Com efeito, não sendo a pretensão da aqui Recorrente a anulação de um determinado acto administrativo, mas, apenas, o ressarcimento dos prejuízos que decorreram, além do mais, dessa ilegalidade, nada impedia que lançasse mão daquela acção, com vista a peticionar tal indemnização, independentemente de ter, previamente, impugnado tal acto, sendo a acção proposta a adequada a efectivar a responsabilidade civil extracontratual (cfr. art. 37º, nºs 1 e 2, al. f) do CPTA na versão original aqui aplicável).
Aliás, decorre da conjugação dos artigos 37º, 38º e 46º do CPTA, que a propositura de acções de responsabilidade civil da Administração se mostra separada da impugnação dos actos administrativos que estão na sua origem.
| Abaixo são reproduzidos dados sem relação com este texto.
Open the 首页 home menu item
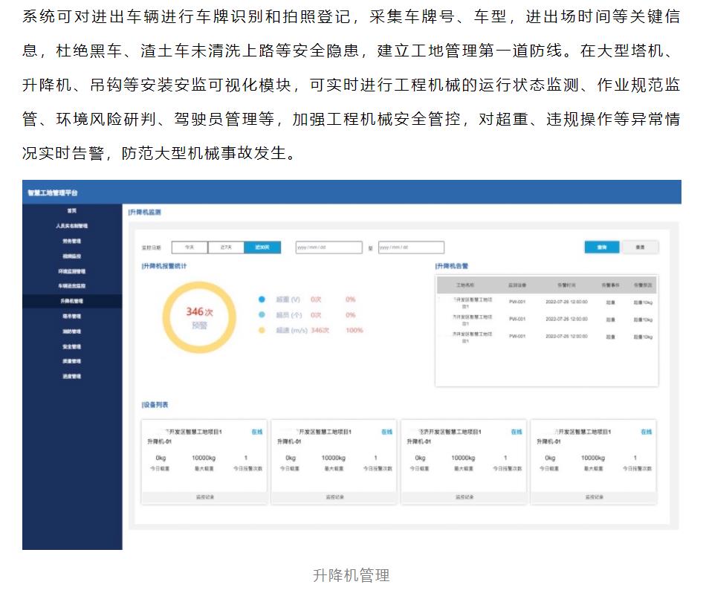Image resolution: width=706 pixels, height=596 pixels. tap(71, 210)
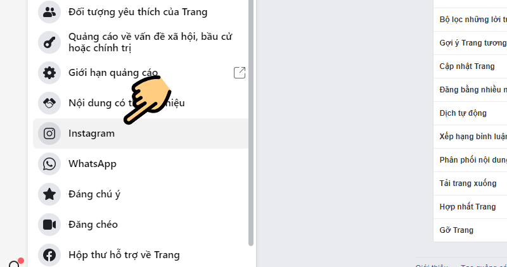This screenshot has height=267, width=507.
Task: Click the video camera icon for Đăng chéo
Action: coord(49,225)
Por isso, só a título incidental é que o Tribunal pode conhecer da ilegalidade de acto administrativo que a origina.
Como se escreveu no acórdão deste STA de 26.09.2013, Proc. 029/12: «De resto, é isso que resulta do que se estatui no n.º 2 do mesmo normativo [o art. 38º] onde se dissociam os efeitos que podem ser alcançados através desses diferentes meios processuais e, por isso, se prescreve que “a acção administrativa comum não pode ser utilizada para obter o efeito que resultaria da anulação do acto impugnável.
Ou seja, a diferenciação entre aqueles dois meios processuais é tão clara que o art.º 38.º/1 do CPTA prescreve que “…no domínio da responsabilidade civil da Administração por actos administrativos ilegais, o tribunal pode conhecer, a título incidental, da ilegalidade de um acto administrativo que já não possa ser impugnado.”.
Significa isto que só “nos casos em que a lei substantiva o admita”, é que é possível, na acção destinada a accionar a responsabilidade civil da Administração, que o Tribunal conheça da ilegalidade de acto administrativo que já não possa ser impugnado. Mas, ainda assim, só a título incidental.
E, tal apreciação apenas se destina a servir de fundamento jurídico ao pedido indemnizatório dos danos resultantes da prática de acto ilegal, nunca podendo visar uma anulação ou declaração de invalidade do acto, que, em princípio, continuará a produzir os seus efeitos na ordem jurídica [cfr. neste sentido o ac. deste STA de 18.10.2018, Proc. 0586/13.0BEPRT (anteriormente nº 0999/17)].
Ou seja, no caso dos autos aquela apreciação incidental apenas se destinaria a aferir dos pressupostos da responsabilidade civil extracontratual, previstos no art. 7º, nº 1 da Lei nº 67/2007, de 31/12 (mormente, o facto, a ilicitude e a culpa).
Estando, pois, como estamos no âmbito de uma acção de responsabilidade civil extracontratual haverá que aferir da verificação dos respectivos pressupostos - cfr. art. 7º do DL nº 67/2007, de 31/12 [caso não procedam as excepções invocadas pela Ré].
Termos em que, o acórdão recorrido incorreu no erro de julgamento que a Recorrente lhe imputa, quanto à interpretação que fez sobre a ineptidão da petição inicial e do nº 2 do art. 38º do CPTA, pelo que é de considerar procedente o recurso, devendo os autos baixar para prosseguimento da acção, com a apreciação das excepções de prescrição e ilegitimidade passiva, cujo conhecimento foi considerado prejudicado em 1ª instância, e, eventual conhecimento do mérito da causa, após produção de prova se necessária.

Pelo exposto, acordam em conceder provimento ao recurso, revogando o acórdão recorrido, e determinando a baixa dos autos, para prosseguir os seus termos conforme acima indicado.
Sem custas.

Lisboa, 23 de Maio de 2019. - Teresa Maria Sena Ferreira de Sousa (relatora) – José Francisco Fonseca da Paz – Maria do Céu Dias Rosa das Neves.